Деревня погрузилась во тьму. Они сгрудились вокруг маленькой свечки, дрожа от холода и нервного потрясения. Шпион, оцепеневший от пережитого ужаса и осознания, что он подвел любимую сестру, схватил Торговца за плечи и выложил ему, зачем на самом деле отправился в долину.
– Погоди, погоди, – наконец проговорил Торговец заплетающимся языком. – Не солдат и не наемник? Личный шпион Королевы… Ты случайно не сын Мельника?
Не в силах поднять голову или произнести законченную фразу, Шпион пробурчал, что это он и есть.
Глаза Торговца стали большими, как блюдца.
– О, боги! – воскликнул он.
И рассказал историю о том, как однажды, в бытность молодым, неопытным юнцом, когда он посещал долину в первый раз, ему случилось заблудиться в горах во время грозы и укрыться от дождя в пещере. Веселый свет пламени разведенного им костра привлек Карлика, и они скоротали ночь, куря его кальян и травя байки под завывания ветра и всполохи зарниц. Карлик представился отшельником, промышляющим звериной ловлей и сбором трав и облюбовавшим для ночлега несколько пещер и хижин, разбросанных по округе.
Торговца обеспокоила одна чрезвычайно странная вещь. Возможно, его чувства просто затуманились травами, которыми был заправлен кальян; так или иначе, он ужасно испугался, когда ему показалось, что лицо Карлика плавится. За мгновение до того, как Торговец провалился в беспамятство, Карлик подцепил его подбородок острым, как бритва, ногтем и наказал передать послание сыну Мельника, когда однажды они встретятся. Послание гласило: «Вершится страшное, Конюший. Время – кольцо. Мое имя не спасет ни тебя, ни твою сестру. Мы, ползающие во тьме, любим тебя».
Торговец смолк, охваченный воспоминаниями. Потом его взгляд прояснился, и он продолжил:
– На рассвете я обнаружил, что остался один. Буря продолжала бушевать, и я провел в пещере три дня и три ночи. Дальше, в глубине, обнаружилась еще одна комната. По сгнившим простыням и остаткам одежды, нескольким кружкам и потускневшим предметам столового серебра я понял, что когда-то давно Карлик жил здесь. Больше там не было ничего, кроме пыли, паутины и помета летучих мышей. Вернее, так я думал, пока не наткнулся на груду глиняных табличек, спрятанных под отбитым камнем. Это оказались записки и дневник одного, как он сам себя называл, естествоиспытателя, которого изгнали из его общины.
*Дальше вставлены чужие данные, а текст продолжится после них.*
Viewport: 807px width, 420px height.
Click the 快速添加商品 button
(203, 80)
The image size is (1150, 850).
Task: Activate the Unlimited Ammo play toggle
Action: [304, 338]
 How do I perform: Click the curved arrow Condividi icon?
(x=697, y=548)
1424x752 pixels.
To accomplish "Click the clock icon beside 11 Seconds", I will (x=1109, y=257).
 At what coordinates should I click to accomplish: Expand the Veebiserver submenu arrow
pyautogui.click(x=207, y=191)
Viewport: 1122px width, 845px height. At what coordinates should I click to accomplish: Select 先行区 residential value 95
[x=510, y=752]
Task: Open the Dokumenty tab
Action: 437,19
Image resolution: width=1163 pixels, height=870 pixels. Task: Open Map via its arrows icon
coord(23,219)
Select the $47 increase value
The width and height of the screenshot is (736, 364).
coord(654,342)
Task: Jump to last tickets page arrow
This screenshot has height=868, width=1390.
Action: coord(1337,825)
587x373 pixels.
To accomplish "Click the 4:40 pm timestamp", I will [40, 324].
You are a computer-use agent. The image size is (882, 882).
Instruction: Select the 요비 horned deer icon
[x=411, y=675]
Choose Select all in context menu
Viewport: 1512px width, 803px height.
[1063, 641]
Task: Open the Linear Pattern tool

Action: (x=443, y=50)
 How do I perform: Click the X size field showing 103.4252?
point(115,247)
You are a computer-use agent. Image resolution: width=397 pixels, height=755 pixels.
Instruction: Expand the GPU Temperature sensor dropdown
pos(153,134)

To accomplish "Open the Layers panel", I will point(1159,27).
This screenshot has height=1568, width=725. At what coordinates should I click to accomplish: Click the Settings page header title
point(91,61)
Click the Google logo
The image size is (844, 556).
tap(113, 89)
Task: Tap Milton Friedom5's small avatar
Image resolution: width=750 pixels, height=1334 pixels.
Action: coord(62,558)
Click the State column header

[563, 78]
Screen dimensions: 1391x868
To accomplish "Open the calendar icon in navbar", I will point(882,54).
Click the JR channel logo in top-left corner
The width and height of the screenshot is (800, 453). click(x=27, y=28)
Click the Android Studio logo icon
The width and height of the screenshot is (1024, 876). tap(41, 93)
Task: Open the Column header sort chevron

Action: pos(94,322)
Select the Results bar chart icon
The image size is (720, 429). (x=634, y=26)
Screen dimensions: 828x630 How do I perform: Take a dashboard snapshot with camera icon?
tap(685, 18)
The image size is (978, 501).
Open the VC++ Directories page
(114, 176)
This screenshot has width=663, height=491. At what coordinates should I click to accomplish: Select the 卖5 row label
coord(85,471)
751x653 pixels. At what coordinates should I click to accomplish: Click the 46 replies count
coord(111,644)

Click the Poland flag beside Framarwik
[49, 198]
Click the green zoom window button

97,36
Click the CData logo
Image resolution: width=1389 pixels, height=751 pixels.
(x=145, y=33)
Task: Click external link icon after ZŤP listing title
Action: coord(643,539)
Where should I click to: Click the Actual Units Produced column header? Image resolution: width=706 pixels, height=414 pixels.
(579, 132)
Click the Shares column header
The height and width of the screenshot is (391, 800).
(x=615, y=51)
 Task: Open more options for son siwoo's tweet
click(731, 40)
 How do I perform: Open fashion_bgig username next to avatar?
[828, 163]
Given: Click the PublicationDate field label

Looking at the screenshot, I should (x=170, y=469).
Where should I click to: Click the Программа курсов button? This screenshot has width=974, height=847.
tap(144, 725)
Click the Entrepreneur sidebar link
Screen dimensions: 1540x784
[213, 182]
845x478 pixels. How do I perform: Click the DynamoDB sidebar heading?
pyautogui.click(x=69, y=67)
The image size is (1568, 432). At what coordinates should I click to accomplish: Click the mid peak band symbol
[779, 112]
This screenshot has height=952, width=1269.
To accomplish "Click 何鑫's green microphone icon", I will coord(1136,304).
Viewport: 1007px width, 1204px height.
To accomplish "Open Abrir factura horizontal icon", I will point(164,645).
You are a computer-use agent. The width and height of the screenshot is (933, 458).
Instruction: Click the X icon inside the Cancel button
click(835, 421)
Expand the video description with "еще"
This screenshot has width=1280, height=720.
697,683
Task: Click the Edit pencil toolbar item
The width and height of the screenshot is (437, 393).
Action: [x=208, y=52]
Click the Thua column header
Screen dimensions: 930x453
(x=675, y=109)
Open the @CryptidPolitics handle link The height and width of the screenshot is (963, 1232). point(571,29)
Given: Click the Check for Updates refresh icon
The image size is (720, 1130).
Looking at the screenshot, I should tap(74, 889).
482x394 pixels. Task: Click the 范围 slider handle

Все обвинения против него, включавшие детоубийство, колдовство и сделки с темными силами, в своих записях он решительно отрицал. Его маленький рост и искривленные кости внушали людям страх, и они объявили его сыном чернокнижника. Я смог разобрать не всё, поскольку не очень силен в грамоте, к тому же таблички были выбиты во времена, когда еще не родились наши деды. Суть его последних записей сводилась к тому, что Карлик завел дружбу с жителями другого королевства или представителями какого-то племени, которые иногда посещали его, поднимаясь из пещер, расположенных в глубине горы. Эти люди знали о путях зла столько, сколько горшечник знает о гончарном круге, со временем они искусили Карлика, и он оказался в их власти. Ты говоришь, Королева заключила сделку с этим демоном и хочет узнать, кто он? Правильное решение, ведь Истинное Имя – это символ власти. Что ж, я не забыл его за все эти годы. Его подпись на глине была выбита на древнем языке. Я не буду произносить его вслух, так как это, должно быть, одно из множества имен Князя Тьмы.